Q&A: Mary Stuckey on the Importance and Evolution of Presidential Rhetoric

Presidential rhetoric has two functions. First, it is persuasive: A candidate wants to get elected and has to motivate the public. 

Presidential rhetoric illustration

Q: How do scholars assess the role of presidential speech?
STUCKEY:
Presidential rhetoric has two functions. First, it is persuasive: A candidate wants to get elected and has to motivate the public. Then, it is constitutive, meaning it’s designed to create the notion of what a good citizen is, and to remind people that we as a nation uphold certain core values.

Q: How has that rhetoric evolved?
STUCKEY:
A president’s job is to persuade the public that he can lead, and what shapes that communication is the public itself. Thomas Jefferson could afford to be relatively quiet because his public was a very small group of upper-middle-class men who owned property. But the bigger the public, the more diverse the ways in which a president has to try to reach people, the greater the need to communicate.

Q: How does the messaging around those values differ between parties?
STUCKEY:
Broadly speaking, Democrats highlight equality, Republicans highlight freedom.
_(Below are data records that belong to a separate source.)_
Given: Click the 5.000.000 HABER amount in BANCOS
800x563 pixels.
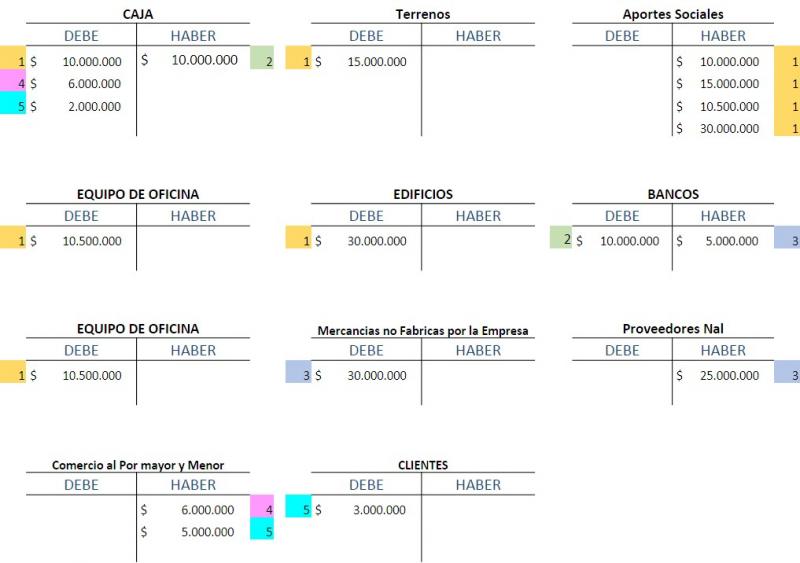Looking at the screenshot, I should pos(731,240).
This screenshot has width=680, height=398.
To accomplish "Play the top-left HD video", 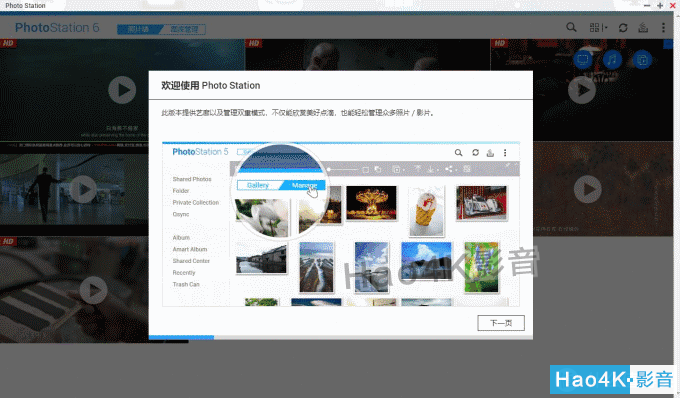I will click(x=122, y=90).
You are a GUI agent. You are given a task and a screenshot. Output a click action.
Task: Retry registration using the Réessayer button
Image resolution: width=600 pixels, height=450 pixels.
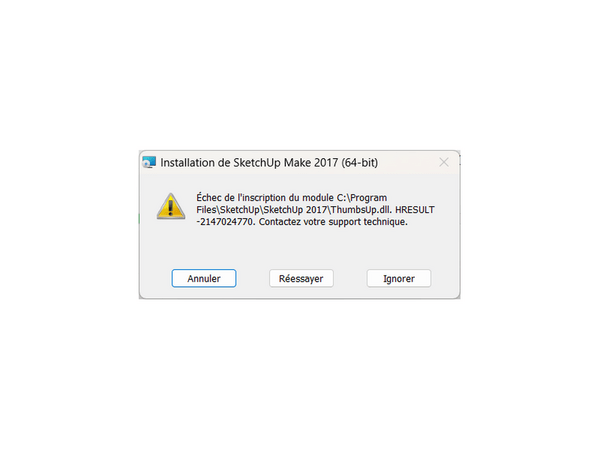pos(301,278)
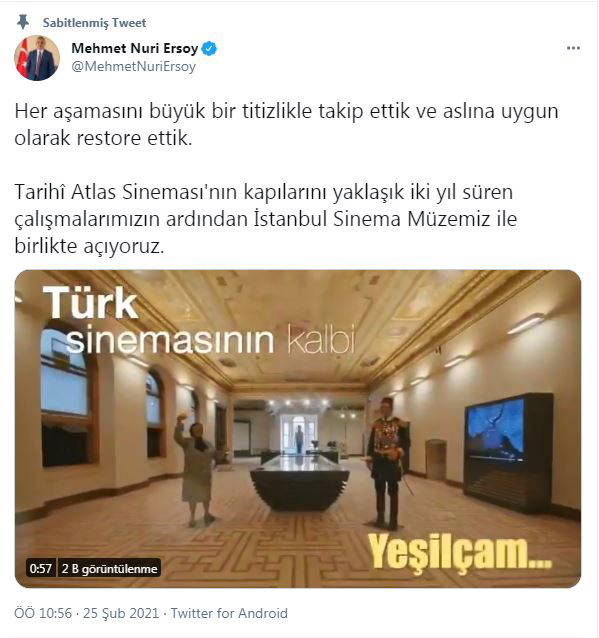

But those are part of the shared core of American values, which includes things like tolerance and freedom of speech. Presidents from both sides have historically emphasized different aspects of those same values.

Q: Yet particularly in the run-up to an election, each tends to claim only it upholds those values.
STUCKEY:
Candidates have two choices in order to win an election: Create community or segment the community. Sadly, both Democrats and Republicans tend more toward the second. By its nature, the Democratic electoral coalition demands more togetherness—a Democrat can’t win without the Black and Latino votes, so they have to create a more inclusive rhetoric. But the Democrats are not exempt from the exclusionary rhetoric.

Race remains a core issue, and both political parties have used race to create exclusionary discourse. In 1968, Richard Nixon invented what is famously called “the Southern strategy”: He didn’t say racist things out loud, but he said them in code. That kind of rhetoric, what we call dog-whistle politics, has continued since that time and has been used by presidents on both sides.

Q: Does the contemporary public want to see and hear their president more than in the past?
STUCKEY:
In part, yes, but I don’t believe they want random communication.

Q: Technology has obviously played a huge role in shaping modern presidential rhetoric, most prominently via Donald Trump’s use of Twitter. Do people now expect constant communication from the president?
STUCKEY:
I don’t believe we want or need presidential rhetoric to be constant. The idea is that it should be sporadic, that when something terrible happens—the Challenger blows up, a pandemic hits—we can look to the president for leadership, guidance, and reassurance.   —SI
 

Mary Stuckey, Sparks Professor of Communication Arts and Sciences, specializes in political and presidential rhetoric and political communication.